Supplied material →

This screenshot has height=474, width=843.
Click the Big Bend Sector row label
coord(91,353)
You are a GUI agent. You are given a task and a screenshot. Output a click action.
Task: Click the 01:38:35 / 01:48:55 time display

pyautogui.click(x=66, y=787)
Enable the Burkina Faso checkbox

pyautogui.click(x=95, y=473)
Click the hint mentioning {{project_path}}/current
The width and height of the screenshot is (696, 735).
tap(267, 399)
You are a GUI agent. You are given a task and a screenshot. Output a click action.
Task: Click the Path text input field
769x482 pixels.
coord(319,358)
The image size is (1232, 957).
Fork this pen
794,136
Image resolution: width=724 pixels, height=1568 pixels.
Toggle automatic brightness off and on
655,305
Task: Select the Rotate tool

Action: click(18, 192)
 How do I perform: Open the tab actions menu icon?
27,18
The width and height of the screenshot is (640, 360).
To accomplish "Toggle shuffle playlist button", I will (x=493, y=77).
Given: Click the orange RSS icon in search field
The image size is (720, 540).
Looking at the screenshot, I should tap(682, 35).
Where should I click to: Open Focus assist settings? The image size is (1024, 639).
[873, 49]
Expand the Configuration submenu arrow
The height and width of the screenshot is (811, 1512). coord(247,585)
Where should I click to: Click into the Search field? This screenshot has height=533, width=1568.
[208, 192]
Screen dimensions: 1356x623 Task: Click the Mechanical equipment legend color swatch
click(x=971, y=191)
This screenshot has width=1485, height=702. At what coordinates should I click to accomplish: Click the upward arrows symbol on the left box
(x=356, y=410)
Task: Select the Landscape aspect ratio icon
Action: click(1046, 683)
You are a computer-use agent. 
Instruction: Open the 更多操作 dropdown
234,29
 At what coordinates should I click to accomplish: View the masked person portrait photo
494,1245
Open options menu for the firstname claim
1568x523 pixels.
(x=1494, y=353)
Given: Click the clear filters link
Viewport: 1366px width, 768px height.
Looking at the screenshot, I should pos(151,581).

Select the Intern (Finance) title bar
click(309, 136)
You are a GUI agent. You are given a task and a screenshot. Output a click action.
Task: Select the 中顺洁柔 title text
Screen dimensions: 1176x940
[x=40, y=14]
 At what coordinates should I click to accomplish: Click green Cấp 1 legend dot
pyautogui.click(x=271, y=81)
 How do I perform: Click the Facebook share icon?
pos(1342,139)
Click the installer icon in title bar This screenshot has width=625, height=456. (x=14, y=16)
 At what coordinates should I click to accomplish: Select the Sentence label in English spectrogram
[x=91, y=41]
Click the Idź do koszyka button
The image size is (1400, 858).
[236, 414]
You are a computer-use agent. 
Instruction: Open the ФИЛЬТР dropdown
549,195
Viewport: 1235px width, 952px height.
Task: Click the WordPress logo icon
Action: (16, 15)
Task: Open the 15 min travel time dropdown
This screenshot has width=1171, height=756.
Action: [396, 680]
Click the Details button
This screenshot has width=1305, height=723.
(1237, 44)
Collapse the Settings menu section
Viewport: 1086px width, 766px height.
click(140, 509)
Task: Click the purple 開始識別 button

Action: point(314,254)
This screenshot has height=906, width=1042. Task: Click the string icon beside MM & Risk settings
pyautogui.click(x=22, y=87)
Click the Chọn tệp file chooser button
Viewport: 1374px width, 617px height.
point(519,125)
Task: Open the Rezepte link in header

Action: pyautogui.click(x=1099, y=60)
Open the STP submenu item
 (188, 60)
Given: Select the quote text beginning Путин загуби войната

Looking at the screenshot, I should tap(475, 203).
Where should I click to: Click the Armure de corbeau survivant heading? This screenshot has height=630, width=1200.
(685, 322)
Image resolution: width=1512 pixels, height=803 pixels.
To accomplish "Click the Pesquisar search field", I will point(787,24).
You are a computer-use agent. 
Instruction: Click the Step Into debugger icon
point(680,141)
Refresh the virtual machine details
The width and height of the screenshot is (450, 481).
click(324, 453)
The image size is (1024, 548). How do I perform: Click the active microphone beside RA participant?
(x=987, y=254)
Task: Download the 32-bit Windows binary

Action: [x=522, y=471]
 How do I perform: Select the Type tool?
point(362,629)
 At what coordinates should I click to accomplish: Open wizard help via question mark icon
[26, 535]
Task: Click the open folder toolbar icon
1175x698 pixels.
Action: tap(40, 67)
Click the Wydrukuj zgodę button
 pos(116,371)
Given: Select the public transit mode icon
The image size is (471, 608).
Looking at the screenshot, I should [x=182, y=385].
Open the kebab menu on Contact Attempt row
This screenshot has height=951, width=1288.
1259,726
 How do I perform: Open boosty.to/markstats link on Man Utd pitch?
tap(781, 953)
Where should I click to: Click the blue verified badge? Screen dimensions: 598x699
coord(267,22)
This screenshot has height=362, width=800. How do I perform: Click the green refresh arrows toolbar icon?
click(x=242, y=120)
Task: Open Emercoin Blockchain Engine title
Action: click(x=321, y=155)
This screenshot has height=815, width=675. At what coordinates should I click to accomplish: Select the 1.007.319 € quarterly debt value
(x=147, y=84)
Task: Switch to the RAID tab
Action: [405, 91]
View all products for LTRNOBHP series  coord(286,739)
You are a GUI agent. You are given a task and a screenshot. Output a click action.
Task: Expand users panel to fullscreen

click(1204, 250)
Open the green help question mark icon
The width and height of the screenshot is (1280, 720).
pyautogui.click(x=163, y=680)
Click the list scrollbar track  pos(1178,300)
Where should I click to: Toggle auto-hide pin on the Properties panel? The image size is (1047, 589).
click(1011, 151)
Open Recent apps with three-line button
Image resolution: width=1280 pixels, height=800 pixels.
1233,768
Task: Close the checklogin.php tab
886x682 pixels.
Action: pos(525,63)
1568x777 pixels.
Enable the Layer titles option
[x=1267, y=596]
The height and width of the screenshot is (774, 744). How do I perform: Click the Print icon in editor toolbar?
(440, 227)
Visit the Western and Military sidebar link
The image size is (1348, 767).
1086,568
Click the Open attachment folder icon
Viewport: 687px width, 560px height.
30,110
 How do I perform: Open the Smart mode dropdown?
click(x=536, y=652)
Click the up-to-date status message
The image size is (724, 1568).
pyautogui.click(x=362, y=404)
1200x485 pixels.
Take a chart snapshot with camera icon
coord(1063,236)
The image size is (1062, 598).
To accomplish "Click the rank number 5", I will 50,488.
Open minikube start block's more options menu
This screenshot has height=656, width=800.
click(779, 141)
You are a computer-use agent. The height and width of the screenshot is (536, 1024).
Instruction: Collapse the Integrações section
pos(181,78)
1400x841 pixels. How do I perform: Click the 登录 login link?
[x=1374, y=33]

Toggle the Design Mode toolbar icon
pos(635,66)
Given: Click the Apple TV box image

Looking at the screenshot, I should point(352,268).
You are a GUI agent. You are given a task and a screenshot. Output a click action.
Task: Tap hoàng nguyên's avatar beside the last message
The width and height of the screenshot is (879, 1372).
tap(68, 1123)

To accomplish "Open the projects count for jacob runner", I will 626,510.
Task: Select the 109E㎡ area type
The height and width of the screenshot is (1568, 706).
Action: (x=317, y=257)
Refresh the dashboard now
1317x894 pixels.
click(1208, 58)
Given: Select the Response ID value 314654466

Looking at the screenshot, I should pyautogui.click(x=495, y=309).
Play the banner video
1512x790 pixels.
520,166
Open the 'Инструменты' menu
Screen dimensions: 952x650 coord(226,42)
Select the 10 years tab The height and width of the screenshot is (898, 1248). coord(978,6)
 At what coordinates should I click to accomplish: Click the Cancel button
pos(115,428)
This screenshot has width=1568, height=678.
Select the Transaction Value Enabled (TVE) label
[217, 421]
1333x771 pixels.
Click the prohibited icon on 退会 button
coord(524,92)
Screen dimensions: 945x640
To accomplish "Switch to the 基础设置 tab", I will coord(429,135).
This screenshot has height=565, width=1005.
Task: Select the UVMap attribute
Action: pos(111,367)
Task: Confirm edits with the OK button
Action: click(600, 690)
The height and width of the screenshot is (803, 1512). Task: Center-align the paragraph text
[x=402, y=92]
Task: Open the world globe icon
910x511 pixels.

Prompt → Once you have identified the lines above that contain "options", copy each of them.

Task solution →
Open options menu for the firstname claim
Open minikube start block's more options menu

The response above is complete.